Totally disabled but 2nd job?

Hello all!

I am unsure of where to post this scenario so I am going to post here and in the benefits forum.

The situation is this:

An employee has been out of work on a leave due to radiation and chemotherapy treatment. The physician has indicated that she is completely incapacitated. She exhausted FMLA in 2003 as we are on a rolling calendar year, but we have extended her a "personal leave" for the time she is out. She has been out since January 2, 2004 and not expected to return until March. She is a salaried employee that receives "salary continuation" for the time she is considered ill/disabled. This pays full pay and benefits for up to 90 days.

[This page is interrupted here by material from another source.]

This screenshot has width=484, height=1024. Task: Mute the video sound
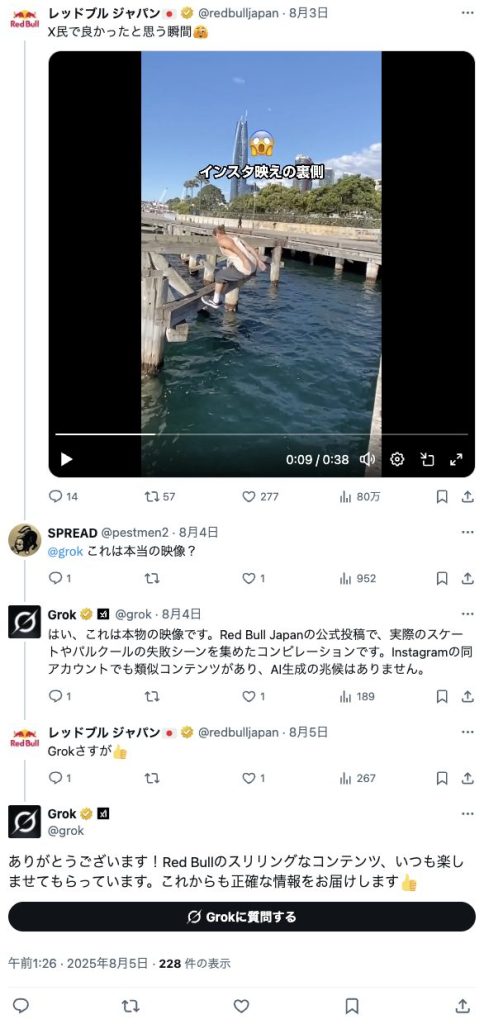pos(368,459)
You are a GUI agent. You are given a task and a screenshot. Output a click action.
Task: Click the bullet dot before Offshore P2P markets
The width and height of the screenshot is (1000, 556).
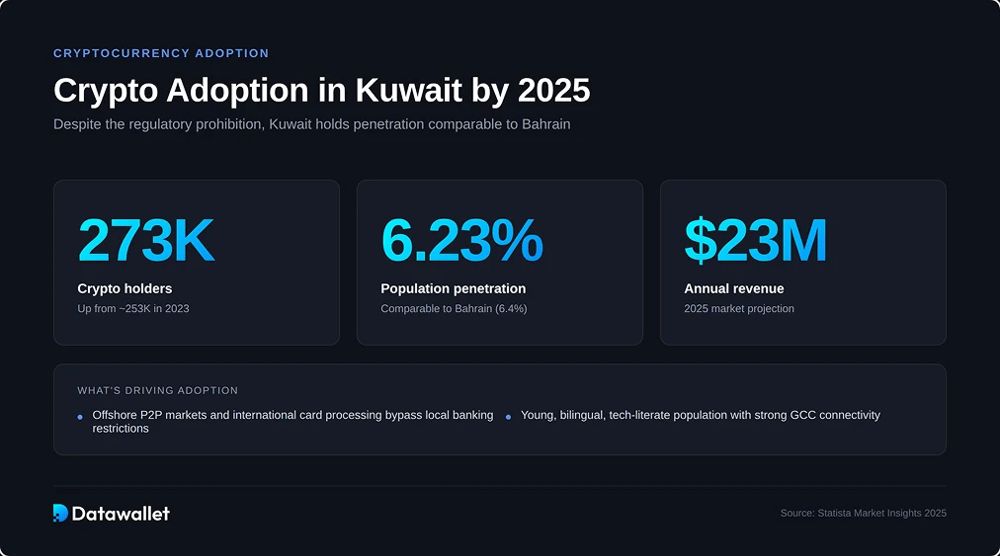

It came to our attention by a co-worker that she is "moonlighting" at another clinic doing work on Mondays. Her supervisor followed up by calling the clinic and finding out that indeed she is. We do not have a non-compete policy and doing work like this is okay in our organization. I contacted the employee and she admitted that yes she is working 2-4 hours for this other clinic while she is out on disability. We talked about her coming back to her position working part time and she indicated that her physician would not allow her to do that at this time. Her regular position is too stressful and he thought she was doing better overall with just working at the smaller clinic and stood by his March return to our organization.

I am at a loss, I don't know where to go with this one? I am considering a second opinion, but because we are a healthcare organization it is frowned upon to second guess our own physicians.

She is being paid by this other clinic while at the same time being paid full time disability here? Can or should I require her to pay back the difference?

Any help or anyone that has dealt with a situation where a person has a second job please help! I have never had this happen, but I know I will run into it again!

Thank you - Kris




Comments

  • 4 Comments sorted by Votes Date Added
  • Just a prleiminatry quesiton for clarificaiton..

    They physician that put her out on leave (or at least provided the doucmentaitn that she needed leave form your clinic)is one of your own physicians.

    Did he or she do that as part of his or her responsiblity as your employee (to assess an emplyee's ability to perform the job), or did he do that as a "private" physician for the employee
    even though he is an emplyee working for you as well?

  • The physician is our employee, but he put her out of work as her private physician. He may not even know that she works for us because they are not from the same clinic.
  • The other clinic is not part of your emplyer, right? It is a separately operated clinic?

    It is possible based upon the medicla opnion is that an emplyee is not able to work for one employer but may take another job with another employer. And that is exactly what her treating physican, who happens to be your emplyee also, saying. And as you note, your employer doesn't do second opinions if the physician is alos emplyed by your company (too bad but I do understand their position -- I too work in a healthcare agency).

    If the other job is doing the same duties as the job she would be doing at your company I would certainly get a second opinion.

    If it is not, then you could pass it off to a job that is less stressful independent of the environment of your clinic. Employees who go on medicla leave are sometimes not able to do the job at that point with their empleyr but may be able to do another job with another employer. That's part of what the treating physician has to evaluate.

    If it is the former, what the physician is really saying is that the job isn't the problem right now, its the management and atmosphere of your clinic.

    You're just bheind the 8-ball because of the unusual limitation and the company's policy of not gettng second opinions on their physician employee-imposed restrictions.


    Gee, what is the company going to do when the employee files an Industrial injury claim and her physician -- your employee -- says the same thing. Are you guys going to have your TPA fight it?

    Make sure that there is NO OTHER connection on the job between your physician employee and the employee on leave (and I'm not talking just affairs, but is there some interaction between the two on the job. You may think she does not know her physican also works for the same company she does, but she may.


  • Thank you for the post -

    I have checked it out and haven't been able to find any other connection between the employee and our physician.

    What I did gather from the employee is that she is doing less stressful work and that the environment is part of the problem.

    I am meeting with the directors and medical directors today, but I think that we are going "blind eye" this one since we do not have a salary continuation policy and we do permit "moonlighting". I will post with our decision later.